Interactive Area Under a Curve
The problem seems simple, but is difficult.
The solution seems difficult, but is simple.
Why Is Finding the Area Under a Curve Difficult
We know how to find the area of basic shapes such as rectangles, squares, triangles, and circles.
We have an area formula for each basic shape, but we don't have an area formula for curves.
We can easily calculate the areas of basic shapes because we can define them, they have rules, a square has 4 points and 4
equal sides, a rectangle has 4 points and 2 sets of equal sides, and a circle is all the points a certain distance from a center point.
Now if you scribble a curve on a piece of paper, what are the rules of the shape you drew? They are unknow, so how could we find the area when we know nothing about it.
How to Find the Area Under a Curve
We know how to find the area of a rectangle;
let's turn our curve into a group of rectangles;
we could then find the area of each rectangle and then add them together.
Simple, it is just multiplication and addition.
We must have the function of the curve (if we can graph it then we have the function). The function tells us the height of one of our rectangles, we control how the width of our rectangles. The skinnier our rectangles are the more we will need, but the more accurate our area will be.

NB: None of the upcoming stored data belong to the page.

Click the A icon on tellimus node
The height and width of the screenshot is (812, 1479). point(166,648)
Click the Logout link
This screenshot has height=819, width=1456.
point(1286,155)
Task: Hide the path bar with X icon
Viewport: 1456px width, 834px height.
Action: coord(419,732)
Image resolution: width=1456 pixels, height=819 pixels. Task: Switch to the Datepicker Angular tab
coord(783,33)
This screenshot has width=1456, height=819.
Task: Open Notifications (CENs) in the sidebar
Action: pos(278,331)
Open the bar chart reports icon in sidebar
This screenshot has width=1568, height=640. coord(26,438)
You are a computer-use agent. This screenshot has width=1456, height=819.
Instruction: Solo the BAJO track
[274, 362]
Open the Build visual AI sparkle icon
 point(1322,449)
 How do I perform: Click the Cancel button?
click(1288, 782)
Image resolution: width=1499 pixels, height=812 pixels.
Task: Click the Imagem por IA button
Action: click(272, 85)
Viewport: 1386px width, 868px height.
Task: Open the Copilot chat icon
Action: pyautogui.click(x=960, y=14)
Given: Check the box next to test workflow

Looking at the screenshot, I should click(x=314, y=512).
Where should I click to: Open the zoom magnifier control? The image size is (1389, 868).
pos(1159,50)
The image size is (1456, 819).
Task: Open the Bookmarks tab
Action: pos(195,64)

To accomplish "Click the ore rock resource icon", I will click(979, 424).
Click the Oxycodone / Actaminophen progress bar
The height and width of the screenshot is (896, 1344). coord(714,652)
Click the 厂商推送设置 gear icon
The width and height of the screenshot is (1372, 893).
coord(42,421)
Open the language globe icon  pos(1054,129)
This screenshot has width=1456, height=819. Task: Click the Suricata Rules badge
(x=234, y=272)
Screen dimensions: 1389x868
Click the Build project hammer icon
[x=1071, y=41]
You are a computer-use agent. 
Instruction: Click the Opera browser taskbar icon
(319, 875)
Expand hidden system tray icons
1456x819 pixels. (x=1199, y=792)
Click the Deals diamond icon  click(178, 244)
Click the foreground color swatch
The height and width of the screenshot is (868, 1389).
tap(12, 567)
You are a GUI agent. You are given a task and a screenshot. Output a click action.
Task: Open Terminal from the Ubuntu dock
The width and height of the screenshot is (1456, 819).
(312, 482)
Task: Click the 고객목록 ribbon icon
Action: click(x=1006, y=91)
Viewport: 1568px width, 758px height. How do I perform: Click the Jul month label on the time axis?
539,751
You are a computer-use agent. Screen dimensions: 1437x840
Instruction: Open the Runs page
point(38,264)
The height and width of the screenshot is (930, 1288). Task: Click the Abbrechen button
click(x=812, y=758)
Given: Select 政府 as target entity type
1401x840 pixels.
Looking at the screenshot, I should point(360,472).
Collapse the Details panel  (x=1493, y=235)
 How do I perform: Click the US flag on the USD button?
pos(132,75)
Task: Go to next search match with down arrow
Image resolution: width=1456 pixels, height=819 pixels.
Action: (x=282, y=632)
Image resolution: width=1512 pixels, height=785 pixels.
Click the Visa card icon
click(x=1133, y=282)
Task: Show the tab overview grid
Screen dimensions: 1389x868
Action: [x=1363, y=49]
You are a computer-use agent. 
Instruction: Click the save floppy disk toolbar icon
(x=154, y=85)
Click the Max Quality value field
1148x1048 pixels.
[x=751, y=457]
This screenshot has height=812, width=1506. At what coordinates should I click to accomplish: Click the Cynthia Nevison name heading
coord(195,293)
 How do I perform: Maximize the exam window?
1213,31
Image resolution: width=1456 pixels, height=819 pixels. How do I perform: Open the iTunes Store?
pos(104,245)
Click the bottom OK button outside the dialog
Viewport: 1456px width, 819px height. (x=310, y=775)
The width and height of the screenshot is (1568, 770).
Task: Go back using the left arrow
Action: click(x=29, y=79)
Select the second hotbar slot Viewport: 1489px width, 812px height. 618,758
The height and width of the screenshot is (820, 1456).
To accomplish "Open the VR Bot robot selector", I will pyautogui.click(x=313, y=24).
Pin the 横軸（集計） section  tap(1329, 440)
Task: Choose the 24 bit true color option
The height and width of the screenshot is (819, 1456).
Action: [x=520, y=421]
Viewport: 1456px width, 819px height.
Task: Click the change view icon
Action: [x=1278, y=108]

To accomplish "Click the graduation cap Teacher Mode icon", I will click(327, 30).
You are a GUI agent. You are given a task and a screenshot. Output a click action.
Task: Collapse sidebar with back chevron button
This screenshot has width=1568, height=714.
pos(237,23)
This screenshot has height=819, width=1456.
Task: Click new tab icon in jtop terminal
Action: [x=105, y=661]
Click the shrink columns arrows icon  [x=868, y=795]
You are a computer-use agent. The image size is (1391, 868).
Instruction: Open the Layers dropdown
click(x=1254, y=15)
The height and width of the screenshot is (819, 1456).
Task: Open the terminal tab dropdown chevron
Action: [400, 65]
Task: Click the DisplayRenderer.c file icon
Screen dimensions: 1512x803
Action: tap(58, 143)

If we have a function for a curve we can calculate it's area easily with code.
Convert Problems We Can't Solve
We always try to convert problems we're stuck on into problems we know how to solve.
Sometimes, this will require more steps, but it will bring us to the solution.
Remember, if we get stuck, we should try to convert the problem.
Conclusion
At the core of integral calculus is a simple idea that helps us to solve all types of problems. We ought not to be intimidated by calculus, rather we should view it as a versatile, powerful tool that we can take advantage of.